(CN) – A 1912 painting looted by Nazis during World War II is returning to Austria after a 70-year battle to get it back, federal prosecutors said Tuesday. Vienna’s Leopold Museum agreed to pay $19 million to the estate of the painting’s Jewish owner, who fled the country in 1939.
The painting, “Portrait of Wally” by expressionist Egon Schiele, had been part of gallery owner Lea Bondi Jaray’s private collection.
Her “non-Aryan” gallery was subject to Nazi confiscation, because Jews could not own businesses. On the eve of her 1939 departure to England, Jaray reluctantly sold the piece to a Nazi art collector.
She tried to get the painting back after World War II, but it had fallen into the hands of art collector Dr. Rudolph Leopold. Jaray fought for the painting until her death in 1969.
“Wally” was displayed in New York’s Museum of Modern Art in 1997 as part of Leopold’s collection and two years later was subject to a federal forfeiture action as an imported, stolen item.

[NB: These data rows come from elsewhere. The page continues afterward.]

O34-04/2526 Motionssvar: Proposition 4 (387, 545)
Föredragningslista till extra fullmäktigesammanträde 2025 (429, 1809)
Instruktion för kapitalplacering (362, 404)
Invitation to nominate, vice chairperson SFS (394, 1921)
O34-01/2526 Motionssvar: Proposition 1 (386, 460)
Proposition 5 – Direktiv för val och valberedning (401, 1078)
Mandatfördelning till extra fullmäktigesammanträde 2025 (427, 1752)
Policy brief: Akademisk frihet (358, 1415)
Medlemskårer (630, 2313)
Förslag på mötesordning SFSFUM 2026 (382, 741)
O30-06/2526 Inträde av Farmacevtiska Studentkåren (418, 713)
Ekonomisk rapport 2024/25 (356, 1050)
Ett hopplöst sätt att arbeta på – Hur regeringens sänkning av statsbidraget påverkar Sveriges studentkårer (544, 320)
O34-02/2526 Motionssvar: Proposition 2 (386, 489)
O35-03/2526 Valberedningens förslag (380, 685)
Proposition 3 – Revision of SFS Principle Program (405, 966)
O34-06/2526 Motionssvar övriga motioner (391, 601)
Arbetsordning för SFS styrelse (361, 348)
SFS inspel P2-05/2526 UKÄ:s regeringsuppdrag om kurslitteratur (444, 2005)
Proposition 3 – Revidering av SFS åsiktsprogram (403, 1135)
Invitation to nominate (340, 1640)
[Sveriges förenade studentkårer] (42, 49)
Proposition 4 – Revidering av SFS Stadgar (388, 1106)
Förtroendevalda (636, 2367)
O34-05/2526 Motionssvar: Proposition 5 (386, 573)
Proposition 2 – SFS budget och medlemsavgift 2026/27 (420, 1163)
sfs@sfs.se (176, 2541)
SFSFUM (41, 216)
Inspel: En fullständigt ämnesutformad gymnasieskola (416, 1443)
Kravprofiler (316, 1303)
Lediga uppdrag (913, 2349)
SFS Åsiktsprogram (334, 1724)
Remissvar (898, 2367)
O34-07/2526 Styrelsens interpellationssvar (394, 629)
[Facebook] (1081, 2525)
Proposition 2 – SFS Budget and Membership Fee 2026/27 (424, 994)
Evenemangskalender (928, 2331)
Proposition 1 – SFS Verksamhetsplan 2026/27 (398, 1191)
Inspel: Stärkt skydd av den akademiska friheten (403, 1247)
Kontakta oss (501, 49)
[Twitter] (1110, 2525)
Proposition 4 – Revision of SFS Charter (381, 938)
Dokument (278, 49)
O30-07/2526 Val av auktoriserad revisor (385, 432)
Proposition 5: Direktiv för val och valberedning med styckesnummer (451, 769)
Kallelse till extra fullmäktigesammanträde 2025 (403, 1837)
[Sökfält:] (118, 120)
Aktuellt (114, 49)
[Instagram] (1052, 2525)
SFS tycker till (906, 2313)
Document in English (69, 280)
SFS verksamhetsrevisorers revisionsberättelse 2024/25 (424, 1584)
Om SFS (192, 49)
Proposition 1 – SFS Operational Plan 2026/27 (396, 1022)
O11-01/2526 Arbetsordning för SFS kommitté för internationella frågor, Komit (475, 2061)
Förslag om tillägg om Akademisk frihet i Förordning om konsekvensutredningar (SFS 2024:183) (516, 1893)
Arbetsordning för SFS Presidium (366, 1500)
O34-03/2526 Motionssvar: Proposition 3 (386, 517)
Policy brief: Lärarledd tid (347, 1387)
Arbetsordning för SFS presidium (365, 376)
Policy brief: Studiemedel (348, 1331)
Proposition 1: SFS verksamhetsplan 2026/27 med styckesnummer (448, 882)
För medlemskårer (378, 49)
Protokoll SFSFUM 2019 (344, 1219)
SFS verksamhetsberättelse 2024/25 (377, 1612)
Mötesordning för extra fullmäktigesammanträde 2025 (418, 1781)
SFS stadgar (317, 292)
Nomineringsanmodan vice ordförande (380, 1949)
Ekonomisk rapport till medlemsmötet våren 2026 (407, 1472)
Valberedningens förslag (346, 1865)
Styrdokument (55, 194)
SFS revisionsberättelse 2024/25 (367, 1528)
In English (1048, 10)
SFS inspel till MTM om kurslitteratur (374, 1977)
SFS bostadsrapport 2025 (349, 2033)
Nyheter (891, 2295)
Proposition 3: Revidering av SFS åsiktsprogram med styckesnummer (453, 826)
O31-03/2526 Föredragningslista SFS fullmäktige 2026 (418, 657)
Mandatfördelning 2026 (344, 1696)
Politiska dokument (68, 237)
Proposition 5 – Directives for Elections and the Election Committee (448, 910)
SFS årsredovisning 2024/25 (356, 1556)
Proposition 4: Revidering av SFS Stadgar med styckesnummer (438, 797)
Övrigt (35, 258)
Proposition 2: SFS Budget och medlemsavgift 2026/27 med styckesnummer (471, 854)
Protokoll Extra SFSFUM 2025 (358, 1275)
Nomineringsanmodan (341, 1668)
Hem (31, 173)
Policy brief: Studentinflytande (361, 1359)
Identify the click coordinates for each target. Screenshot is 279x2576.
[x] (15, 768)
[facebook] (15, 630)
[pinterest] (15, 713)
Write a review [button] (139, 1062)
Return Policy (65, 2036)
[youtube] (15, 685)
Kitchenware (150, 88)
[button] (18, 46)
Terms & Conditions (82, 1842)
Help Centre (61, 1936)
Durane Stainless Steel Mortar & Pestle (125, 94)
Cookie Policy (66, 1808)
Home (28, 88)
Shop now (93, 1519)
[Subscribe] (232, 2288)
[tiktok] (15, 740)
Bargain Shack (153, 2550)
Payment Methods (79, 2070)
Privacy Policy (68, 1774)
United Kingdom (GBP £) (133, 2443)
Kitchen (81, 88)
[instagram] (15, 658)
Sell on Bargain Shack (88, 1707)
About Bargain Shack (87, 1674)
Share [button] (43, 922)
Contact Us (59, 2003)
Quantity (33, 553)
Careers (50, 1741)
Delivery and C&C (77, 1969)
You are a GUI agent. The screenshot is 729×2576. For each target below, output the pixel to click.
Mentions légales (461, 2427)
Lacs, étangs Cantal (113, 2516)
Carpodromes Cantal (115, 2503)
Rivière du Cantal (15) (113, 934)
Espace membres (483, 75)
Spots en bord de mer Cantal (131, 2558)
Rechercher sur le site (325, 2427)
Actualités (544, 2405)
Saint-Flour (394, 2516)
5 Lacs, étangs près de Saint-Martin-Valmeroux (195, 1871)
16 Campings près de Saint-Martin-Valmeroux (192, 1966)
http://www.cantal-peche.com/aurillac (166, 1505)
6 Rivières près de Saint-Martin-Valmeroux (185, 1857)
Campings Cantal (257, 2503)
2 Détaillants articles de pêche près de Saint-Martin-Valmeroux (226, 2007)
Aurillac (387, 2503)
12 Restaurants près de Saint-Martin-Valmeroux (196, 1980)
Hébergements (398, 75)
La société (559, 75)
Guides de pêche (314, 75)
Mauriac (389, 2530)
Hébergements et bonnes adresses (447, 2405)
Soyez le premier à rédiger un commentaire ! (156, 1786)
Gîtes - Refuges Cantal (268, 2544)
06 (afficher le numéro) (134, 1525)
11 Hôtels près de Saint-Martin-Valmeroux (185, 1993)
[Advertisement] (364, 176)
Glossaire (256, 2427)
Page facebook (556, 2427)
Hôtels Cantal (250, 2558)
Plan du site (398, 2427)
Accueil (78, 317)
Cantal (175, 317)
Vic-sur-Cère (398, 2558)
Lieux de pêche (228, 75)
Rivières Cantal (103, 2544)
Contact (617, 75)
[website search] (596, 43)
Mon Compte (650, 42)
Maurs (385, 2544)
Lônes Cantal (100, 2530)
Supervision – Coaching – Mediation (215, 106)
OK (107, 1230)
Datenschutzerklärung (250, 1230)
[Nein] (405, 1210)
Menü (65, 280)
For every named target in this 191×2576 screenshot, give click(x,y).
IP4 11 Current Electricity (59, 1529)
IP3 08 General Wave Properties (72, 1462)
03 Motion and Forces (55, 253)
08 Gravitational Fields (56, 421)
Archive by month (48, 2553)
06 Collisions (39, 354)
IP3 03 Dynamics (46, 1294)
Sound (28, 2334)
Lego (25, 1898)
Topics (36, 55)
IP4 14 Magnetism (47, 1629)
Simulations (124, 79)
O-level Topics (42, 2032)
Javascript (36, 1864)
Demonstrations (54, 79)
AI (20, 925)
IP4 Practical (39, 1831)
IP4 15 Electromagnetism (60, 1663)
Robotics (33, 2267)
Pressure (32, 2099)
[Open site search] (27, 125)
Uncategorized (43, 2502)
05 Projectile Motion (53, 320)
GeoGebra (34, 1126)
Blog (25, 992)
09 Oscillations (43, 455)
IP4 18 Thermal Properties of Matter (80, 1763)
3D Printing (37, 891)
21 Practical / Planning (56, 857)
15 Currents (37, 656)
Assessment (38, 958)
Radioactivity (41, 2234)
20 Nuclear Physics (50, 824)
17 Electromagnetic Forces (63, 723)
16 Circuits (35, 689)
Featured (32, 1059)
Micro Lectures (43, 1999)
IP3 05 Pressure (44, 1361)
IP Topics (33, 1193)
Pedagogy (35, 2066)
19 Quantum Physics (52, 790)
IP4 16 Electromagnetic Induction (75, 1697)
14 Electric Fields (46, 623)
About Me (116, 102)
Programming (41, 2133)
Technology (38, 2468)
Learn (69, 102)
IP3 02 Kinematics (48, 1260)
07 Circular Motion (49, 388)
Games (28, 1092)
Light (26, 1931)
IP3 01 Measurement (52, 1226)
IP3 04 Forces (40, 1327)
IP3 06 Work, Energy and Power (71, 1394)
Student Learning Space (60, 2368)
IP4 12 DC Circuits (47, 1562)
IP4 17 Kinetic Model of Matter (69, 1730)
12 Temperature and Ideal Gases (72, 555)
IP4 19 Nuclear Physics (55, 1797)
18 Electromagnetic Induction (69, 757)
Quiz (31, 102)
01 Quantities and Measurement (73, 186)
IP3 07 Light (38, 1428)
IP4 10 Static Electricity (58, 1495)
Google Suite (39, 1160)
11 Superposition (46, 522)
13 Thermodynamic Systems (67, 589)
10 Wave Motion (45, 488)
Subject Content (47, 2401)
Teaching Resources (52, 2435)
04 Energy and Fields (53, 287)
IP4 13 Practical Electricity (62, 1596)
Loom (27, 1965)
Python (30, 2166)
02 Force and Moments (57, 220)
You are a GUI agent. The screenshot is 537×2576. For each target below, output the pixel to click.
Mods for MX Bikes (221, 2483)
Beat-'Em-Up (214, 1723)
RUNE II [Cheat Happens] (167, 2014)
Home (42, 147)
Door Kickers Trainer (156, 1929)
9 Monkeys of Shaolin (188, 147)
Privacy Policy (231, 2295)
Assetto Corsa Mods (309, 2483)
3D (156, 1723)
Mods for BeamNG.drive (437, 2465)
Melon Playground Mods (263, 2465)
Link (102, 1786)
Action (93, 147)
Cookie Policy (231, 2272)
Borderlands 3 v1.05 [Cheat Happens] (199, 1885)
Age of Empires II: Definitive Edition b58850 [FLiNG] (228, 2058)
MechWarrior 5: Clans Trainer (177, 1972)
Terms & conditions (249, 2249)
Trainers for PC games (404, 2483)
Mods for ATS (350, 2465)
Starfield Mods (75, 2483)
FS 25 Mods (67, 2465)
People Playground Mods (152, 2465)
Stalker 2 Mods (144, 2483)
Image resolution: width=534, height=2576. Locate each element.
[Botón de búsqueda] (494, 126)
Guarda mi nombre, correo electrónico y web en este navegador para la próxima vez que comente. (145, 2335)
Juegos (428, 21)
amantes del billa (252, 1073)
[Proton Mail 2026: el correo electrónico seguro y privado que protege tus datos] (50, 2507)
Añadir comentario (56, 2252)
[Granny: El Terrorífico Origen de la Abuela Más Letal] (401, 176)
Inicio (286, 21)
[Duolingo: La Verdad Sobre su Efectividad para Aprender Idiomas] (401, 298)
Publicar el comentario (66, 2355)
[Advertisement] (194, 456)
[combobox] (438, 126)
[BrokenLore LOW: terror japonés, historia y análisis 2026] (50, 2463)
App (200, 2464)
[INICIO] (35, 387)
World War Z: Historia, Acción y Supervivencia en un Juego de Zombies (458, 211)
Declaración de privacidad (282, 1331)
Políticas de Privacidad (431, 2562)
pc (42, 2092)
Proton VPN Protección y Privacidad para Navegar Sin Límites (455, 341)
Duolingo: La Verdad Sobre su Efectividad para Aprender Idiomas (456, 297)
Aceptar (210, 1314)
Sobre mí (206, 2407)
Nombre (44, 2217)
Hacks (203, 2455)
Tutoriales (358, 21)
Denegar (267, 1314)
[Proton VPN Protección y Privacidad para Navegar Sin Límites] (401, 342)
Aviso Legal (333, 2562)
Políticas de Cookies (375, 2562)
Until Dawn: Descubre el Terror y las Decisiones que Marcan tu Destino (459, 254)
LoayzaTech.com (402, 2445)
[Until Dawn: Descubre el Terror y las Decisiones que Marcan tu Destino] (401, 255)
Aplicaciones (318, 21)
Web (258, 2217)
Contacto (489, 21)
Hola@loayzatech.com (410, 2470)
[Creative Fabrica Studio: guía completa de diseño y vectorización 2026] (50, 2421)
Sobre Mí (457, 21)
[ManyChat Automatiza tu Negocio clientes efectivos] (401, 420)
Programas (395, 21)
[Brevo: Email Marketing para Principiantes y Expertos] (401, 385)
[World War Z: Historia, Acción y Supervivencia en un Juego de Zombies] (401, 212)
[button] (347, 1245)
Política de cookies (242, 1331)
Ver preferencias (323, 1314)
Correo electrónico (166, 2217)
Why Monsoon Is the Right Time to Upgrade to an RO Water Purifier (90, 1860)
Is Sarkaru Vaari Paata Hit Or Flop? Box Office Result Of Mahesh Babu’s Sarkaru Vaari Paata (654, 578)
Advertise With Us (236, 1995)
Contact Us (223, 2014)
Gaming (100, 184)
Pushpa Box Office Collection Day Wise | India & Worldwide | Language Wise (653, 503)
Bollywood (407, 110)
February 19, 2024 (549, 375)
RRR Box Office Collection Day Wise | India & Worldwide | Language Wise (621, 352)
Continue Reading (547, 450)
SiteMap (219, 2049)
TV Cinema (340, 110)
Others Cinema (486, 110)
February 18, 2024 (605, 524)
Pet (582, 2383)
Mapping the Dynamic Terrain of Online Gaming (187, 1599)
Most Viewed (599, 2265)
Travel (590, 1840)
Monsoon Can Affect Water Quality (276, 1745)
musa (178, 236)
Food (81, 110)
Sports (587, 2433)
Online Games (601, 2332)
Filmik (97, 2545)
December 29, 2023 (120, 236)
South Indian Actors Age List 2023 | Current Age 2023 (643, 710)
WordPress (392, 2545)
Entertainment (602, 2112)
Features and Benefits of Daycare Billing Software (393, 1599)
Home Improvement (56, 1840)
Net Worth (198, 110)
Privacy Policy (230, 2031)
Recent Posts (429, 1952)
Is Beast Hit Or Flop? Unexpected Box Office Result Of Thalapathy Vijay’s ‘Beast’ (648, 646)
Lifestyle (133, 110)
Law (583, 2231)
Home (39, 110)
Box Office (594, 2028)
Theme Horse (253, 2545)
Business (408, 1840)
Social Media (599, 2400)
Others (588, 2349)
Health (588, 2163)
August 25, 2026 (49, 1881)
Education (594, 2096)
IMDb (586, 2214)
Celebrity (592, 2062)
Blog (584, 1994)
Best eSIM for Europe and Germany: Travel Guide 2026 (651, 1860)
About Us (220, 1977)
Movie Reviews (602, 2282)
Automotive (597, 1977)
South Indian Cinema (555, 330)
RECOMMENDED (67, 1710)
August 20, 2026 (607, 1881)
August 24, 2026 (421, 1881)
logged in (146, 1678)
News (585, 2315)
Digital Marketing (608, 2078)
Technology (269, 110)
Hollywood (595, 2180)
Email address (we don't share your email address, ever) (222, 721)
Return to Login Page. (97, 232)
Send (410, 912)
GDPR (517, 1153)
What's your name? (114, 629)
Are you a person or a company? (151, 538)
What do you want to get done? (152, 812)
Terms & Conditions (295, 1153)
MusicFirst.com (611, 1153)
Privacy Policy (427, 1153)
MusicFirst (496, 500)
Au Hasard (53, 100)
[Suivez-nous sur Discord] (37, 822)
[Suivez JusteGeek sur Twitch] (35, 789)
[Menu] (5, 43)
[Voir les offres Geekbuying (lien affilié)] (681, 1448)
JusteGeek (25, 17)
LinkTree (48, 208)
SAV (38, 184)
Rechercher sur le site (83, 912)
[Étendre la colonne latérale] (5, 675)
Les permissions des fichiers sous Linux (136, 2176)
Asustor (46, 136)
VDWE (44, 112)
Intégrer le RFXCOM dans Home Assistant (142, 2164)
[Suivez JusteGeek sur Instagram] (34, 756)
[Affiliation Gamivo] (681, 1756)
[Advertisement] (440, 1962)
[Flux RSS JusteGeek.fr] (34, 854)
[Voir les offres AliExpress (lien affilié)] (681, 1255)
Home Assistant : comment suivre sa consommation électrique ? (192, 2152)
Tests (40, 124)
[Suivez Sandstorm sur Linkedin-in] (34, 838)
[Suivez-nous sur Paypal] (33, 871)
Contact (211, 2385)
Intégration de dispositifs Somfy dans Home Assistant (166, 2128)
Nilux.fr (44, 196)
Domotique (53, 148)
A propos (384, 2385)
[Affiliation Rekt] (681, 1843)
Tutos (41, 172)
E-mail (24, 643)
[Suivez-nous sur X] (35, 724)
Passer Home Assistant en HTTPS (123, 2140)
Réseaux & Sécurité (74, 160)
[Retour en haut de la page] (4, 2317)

U.S. District Judge Loretta Preska in Manhattan ruled that the painting belonged to Bondi, rejecting the museum’s claim that Leopold did not know that the painting had been stolen.
On Tuesday, the Leopold Museum agreed to pay Jaray’s estate $19 million, ending the decades-long dispute.
“More than 70 years after ‘Portrait of Wally’ was stolen, today’s settlement marks another small step toward justice for victims of property crimes during WWII,” U.S. Attorney Preet Bharara said in a statement. He said Jaray’s fight for the painting “provides hope for others who lost precious property and art to Nazi theft.”
Before returning to Austria, “Wally” will be on display for three weeks at New York’s Museum of Jewish Heritage.
The settlement was reached as part of an investigation by Immigration and Customs Enforcement and the U.S. District Court’s Asset Forfeiture Unit.
Attorneys Sharon Cohen Levin, Anna Arreola and Barbara Ward handled the forfeiture proceedings.